Twelve motor carriages (DMBSO), numbered 51–62, and sixteen trailers (TSO), numbered 71–86, were built. Trains were in various formations, from a single motor carriage, to pairs of motor cars with up to three intermediate trailers.

They were originally classified Class 453 under TOPS but were later reclassified Class 487.

The Waterloo & City line was operated as part of the BR Southern Region. Stock was painted in British Railways green livery, which was replaced by Rail Blue in the 1970s, a version of all over blue with grey detailing. In 1986, the line came under the ownership of Network SouthEast, and their blue, red and white livery was applied.

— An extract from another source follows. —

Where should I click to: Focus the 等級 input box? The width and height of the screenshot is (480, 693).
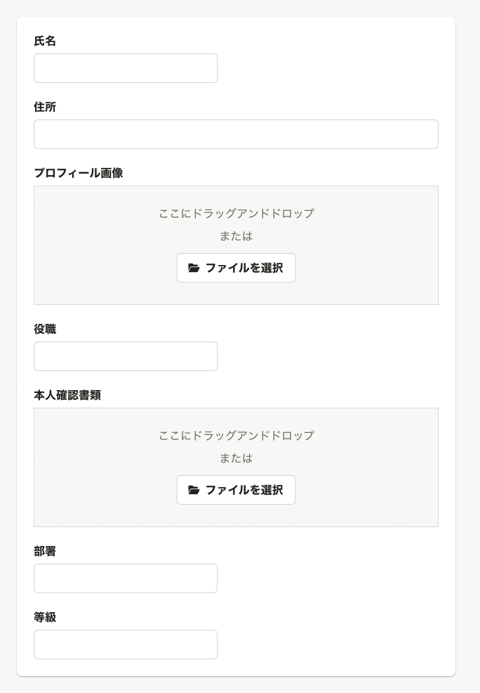pos(126,645)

The Class 487 units were unique on the British Rail network for a couple of reasons.  They did not feature the normal yellow ends because the route they operated was entirely in tunnels where the darkness would render them pointless and the line did not integrate at all with the rest of the network.  The units were only fitted with red lights at the ends, thus the front of the train displayed two red lights instead of the more usual white.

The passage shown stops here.